Harvard Catalyst Profiles

Infantile hemangioma (IH) is an extraordinary example of vascular overgrowth wherein vessels form rapidly, then undergo a slow spontaneous involution that leaves behind a fibrofatty residuum. IH is common: it occurs in 5% of infants, equating to ~183,200 infants/year in the U.S. alone. 10-15% of IH will cause complications – e.g. destroy facial structures and impair vision, breathing and feeding depending on the location. Propranolol was discovered serendipitously to be effective therapy for IH, yet some do not respond, regrowth occurs in ~20% of cases, and surgery is needed in 37% of patients to correct IH residua. REcently, we showed the non-beta blocker R+ enantiomers of propranolol and atenolol prevent hemangioma endothelial differentiation by directly interfering with the activity of the transcription factor SOX18 in hemangioma stem cells (HemSC).
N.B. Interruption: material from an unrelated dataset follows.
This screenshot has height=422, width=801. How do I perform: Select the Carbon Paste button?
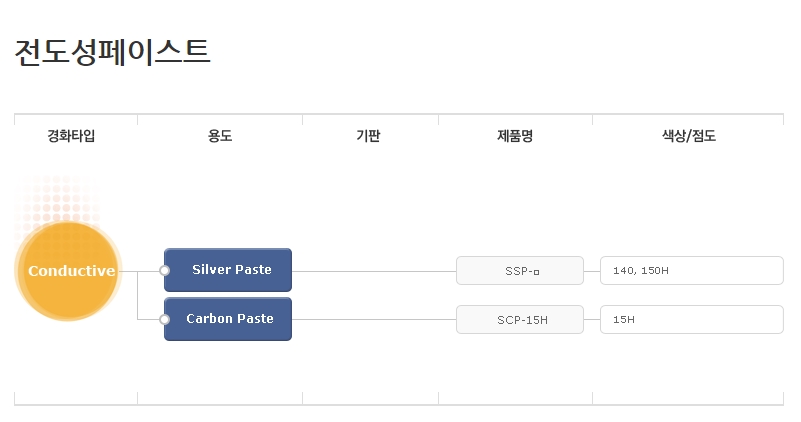tap(229, 319)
Further, R+ propranolol and R+ atenolol, along with a SOX18 small molecule inhibitor (Sm4), blocked hemangioma vessel formation in a pre-clinical model that uses IH patient derived HemSC. Our findings elucidate a novel etiological component of IH and validate a molecular target. Using R+ propranolol as a molecular probe, we uncovered by transcriptional profiling that the most coordinately decreased biological process during R (+) propranolol-mediated blockage HemSC endothelial differentiation is the mevalonate pathway. Furthermore, statins, which inhibit the rate limiting step in the mevalonate pathway, inhibit HemSC vessel formation in vivo. From this new data, we propose an entirely novel SOX18-mevalonate pathway axis as a central regulatory process in IH-vascular overgrowth. Our goals are to decipher how the SOX18-mevalonate pathway contributes to IH, investigate the gene regulatory networks that govern the vasculogenic and adipogenic transitions, and determine whether the SOX18-mevalonate axis is an etiological component in other vascular anomalies (VA), which could lead to further drug repurposing.